Under the Bush plan, individual and group coverage would compete on a level playing field.  In such a world, employers would not offer insurance at all unless they had a comparative advantage in doing so in their competition for labor.  Undoubtedly, many large companies do have an advantage – they can do for their employees things the employees cannot do for themselves.  Many small firms, however, have no such advantage and would probably be better off paying higher wages instead of paying for health insurance.  These issues should be resolved in the marketplace, rather than by the tax-writing committees of the U.S. Congress. 

That said, where employers can add value – say, through economies of group purchase – the Bush plan creates new and stronger incentives to do so.  The reason:  For millions of people, the tax subsidy for purchasing insurance will be higher and the tax penalty for failure to purchase will be lower.  (See the next question.)

Would the Plan Increase the Number of People with Health Insurance?  Paul Krugman, Families USA and other critics claim that the Bush plan will do little to insure the uninsured. 

Even if the plan failed to induce a single new person to obtain insurance, it would still be worth enacting.  Tax fairness – treating equals equally under the tax law – is a worthy goal in its own right and is long overdue.  Similarly, eliminating incentives to make wasteful health insurance purchases is also a worthy goal.

That said, the Bush plan will make health insurance more attractive for millions of families that are currently uninsured.  The White House estimates 3 million to 4 million additional insured.  That estimate is probably too conservative.

Consider a family with the opportunity to purchase a $5,000 high-deductible, no-frills health plan.  Under the current system, the family would receive a tax subsidy (if purchased through an employer).  Under the Bush plan, the size of that subsidy would triple.  The reason: The family gets to exclude $15,000 from income and Social Security taxes, regardless of the premium cost.  Conversely, the penalty (taxes owed on $15,000 instead of $5,000) would also triple if the family failed to insure.

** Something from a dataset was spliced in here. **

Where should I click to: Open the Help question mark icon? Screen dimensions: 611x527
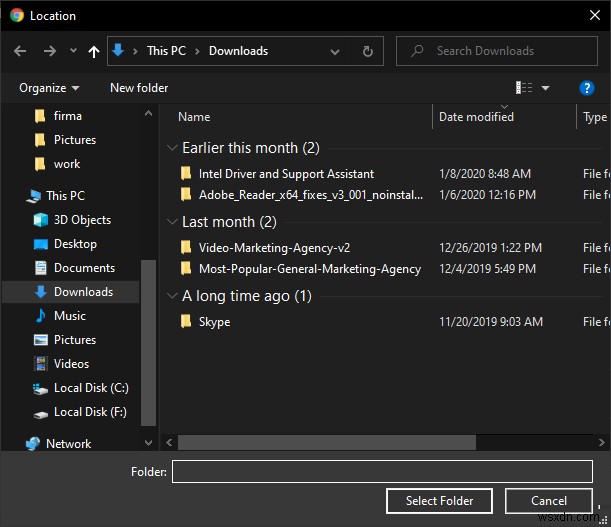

The Bush plan is likely to encourage insurance in another way.  By redistributing the benefits from the haves to the have-nots, the plan makes health insurance far more attractive to low- and moderate-income families.  For example, two-thirds of the uninsured (nearly 30 million individuals) are families with incomes under $50,000. Under the current system these families receive a tax subsidy of only about one-quarter ($733) of the subsidy families earning more than $100,000 receive ($2,780).  Under the Bush plan, a $15,000 standard health insurance deduction would be potentially worth $4,545 in subsidy (15 percent federal income tax and 15.3 percent payroll tax). 

Would the Plan Cripple Safety Net Hospitals?  Sen. Hillary Clinton says the Bush plan would take money away from public hospitals that cater to the poor.  The New York Times agrees. Yet the White House points to Gov. Mitt Romney's health plan in Massachusetts as an example of what it wants states to be able to do; and the Romney plan was endorsed by Massachusetts hospitals, along with a huge majority of Republicans and Democrats in the state – including Sen. Ted Kennedy.   

Safety net hospitals exist to provide care to indigent patients who cannot afford health insurance.  These hospitals receive government subsidies to reimburse them for the cost of providing "uncompensated" care.  In a market with few uninsured individuals, safety net hospitals should not need the current subsidies and would have to compete for patients against other hospitals.  

Under the Bush plan, low-income families would no longer be trapped in public systems where the quality of care is frequently suspect and there is often rationing of care, especially rationing by waiting.  Instead, states would be able to apply federal funds previously allocated to hospitals to subsidize the purchase health insurance for the poor. 

Conclusion.   While not perfect, Bush's plan would be a considerable improvement over the system we have today. 

John C. Goodman is president of the National Center for Policy Analysis.